Bank of America economists predict that there is a "real possibility" that the Fed won't cut until March 2025 "at the latest," although they still have a December forecast for a single cut this year. Markets at the beginning of 2024 had been pricing in at least six quarter-percentage point reductions.
"According to BofA economist Stephen Juneau, policymakers are unlikely to begin the cutting cycle in June or September due to their discomfort with starting the process. This is because the Fed is data-dependent and the inflation data for the year has exceeded expectations. As a result, the Fed is unlikely to rush to cut rates, especially given the strong activity data."
There is still hope that the central bank will have room to ease monetary policy if inflation data decreases in the upcoming months.
Citi economist Andrew Hollenhorst predicts that the Fed will cut rates several times this year, with inflation data in coming months likely to surprise policymakers positively.

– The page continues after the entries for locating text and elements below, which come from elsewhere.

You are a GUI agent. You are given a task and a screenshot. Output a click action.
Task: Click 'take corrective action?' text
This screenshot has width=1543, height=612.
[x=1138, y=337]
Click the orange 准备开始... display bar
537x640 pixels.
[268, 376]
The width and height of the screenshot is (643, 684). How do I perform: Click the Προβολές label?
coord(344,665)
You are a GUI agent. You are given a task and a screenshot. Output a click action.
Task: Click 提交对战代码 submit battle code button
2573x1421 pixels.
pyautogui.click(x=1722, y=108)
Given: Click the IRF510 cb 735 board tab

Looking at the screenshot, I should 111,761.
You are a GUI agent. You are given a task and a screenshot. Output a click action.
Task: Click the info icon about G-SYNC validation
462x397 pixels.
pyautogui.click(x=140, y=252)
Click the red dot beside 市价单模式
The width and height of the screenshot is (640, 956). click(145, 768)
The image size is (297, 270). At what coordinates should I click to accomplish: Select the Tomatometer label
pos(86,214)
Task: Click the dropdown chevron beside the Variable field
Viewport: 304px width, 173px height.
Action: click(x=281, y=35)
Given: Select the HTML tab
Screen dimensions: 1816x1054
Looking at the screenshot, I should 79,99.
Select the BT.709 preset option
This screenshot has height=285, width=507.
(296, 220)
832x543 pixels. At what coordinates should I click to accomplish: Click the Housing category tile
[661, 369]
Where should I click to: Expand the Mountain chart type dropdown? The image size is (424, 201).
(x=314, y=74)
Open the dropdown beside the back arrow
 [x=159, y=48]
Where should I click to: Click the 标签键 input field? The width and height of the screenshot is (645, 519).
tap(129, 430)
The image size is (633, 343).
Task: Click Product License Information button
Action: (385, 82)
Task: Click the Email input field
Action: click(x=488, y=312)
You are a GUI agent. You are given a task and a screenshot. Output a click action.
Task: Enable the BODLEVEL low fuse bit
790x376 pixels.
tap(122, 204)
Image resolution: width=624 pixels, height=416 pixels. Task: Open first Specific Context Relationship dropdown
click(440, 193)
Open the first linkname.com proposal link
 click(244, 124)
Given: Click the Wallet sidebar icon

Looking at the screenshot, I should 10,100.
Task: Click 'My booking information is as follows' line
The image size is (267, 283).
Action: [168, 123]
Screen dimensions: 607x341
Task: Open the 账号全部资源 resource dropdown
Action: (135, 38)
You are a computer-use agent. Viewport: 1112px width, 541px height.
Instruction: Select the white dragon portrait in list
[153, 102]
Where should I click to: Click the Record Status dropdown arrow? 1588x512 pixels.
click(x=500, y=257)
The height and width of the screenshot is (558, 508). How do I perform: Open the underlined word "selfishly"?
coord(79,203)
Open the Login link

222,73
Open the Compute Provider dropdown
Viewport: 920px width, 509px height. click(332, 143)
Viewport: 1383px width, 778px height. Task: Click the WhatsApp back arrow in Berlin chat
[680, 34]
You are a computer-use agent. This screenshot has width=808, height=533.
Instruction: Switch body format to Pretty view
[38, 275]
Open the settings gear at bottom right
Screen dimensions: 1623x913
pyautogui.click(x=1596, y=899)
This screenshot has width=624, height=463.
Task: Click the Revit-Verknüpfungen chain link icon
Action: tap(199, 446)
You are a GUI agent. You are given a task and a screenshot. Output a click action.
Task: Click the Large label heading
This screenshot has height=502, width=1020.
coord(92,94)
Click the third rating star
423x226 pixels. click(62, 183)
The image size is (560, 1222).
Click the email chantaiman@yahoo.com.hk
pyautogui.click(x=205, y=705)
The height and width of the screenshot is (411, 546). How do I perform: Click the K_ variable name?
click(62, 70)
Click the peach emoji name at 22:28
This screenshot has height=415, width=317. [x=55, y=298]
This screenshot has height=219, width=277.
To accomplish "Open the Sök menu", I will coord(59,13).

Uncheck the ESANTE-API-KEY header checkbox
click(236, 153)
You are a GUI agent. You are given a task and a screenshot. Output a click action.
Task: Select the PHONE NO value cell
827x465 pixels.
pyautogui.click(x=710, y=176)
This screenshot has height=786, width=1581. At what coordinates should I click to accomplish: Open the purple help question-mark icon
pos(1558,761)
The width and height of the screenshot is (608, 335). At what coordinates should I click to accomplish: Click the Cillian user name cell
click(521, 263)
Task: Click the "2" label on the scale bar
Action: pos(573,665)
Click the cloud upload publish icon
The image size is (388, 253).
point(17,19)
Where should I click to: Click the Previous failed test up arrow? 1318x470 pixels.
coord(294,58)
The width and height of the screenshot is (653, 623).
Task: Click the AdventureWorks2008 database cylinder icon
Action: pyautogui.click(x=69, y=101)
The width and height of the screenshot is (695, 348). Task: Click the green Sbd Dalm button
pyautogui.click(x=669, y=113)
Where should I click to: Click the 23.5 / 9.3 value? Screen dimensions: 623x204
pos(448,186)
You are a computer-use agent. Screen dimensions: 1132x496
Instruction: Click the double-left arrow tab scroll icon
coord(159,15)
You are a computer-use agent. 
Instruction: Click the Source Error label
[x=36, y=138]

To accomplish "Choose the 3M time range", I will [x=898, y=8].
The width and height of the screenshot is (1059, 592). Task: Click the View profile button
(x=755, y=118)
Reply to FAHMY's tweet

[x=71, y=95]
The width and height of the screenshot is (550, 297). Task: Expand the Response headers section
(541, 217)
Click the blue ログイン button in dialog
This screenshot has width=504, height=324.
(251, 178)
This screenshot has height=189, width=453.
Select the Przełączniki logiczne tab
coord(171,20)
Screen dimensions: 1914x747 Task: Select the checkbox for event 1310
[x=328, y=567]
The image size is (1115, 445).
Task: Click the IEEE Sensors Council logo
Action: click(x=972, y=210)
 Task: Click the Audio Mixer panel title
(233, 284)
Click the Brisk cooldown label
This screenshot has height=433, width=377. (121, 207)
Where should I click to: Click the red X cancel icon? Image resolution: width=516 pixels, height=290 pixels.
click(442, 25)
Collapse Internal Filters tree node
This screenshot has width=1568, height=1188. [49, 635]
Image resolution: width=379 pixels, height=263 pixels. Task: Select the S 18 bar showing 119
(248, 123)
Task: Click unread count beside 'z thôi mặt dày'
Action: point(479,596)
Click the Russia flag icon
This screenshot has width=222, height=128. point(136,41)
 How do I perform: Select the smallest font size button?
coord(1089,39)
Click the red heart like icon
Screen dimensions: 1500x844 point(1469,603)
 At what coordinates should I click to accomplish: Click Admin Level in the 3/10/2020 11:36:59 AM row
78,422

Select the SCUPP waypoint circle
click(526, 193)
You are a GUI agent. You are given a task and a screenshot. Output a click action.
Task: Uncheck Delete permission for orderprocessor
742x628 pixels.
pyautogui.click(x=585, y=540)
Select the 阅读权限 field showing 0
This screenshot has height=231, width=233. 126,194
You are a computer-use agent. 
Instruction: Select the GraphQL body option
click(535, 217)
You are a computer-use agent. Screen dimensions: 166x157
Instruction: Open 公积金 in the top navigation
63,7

Goldman Sachs has revised its forecast for when policy will ease, moving it from June to July, while maintaining the broader disinflationary narrative, according to Jan Hatzius, the firm's chief economist.
Danger looms
According to Krishna Guha, head of the global policy and central bank strategy team at Evercore ISI, if the pause on rate cuts is lifted, the Fed will move ahead. However, Guha also pointed out the vast range of policy options that Powell presented in his remarks on Tuesday.
He stated that the Fed remains data-dependent and vulnerable to being skittled from three to two to one cut if near-term inflation data does not cooperate.
If the Fed is stubborn, it could lead to a policy error, which could harm the labor market and the finance sector, particularly regional banks that are vulnerable to duration risk in fixed income portfolios.
Zandi stated that the Fed should have cut inflation from its mid-2022 highs, but factors related to housing are preventing it from achieving its 2% inflation target.
Zandi stated that the most significant risk to the economy is a mistake in Fed policy, as they have already achieved their mandate on full employment and are close to achieving their mandate on inflation.
""We need to be humble regarding the financial system because stuff happens and there is a risk of breaking something. If I were on the committee, I would strongly argue we should go already," he added."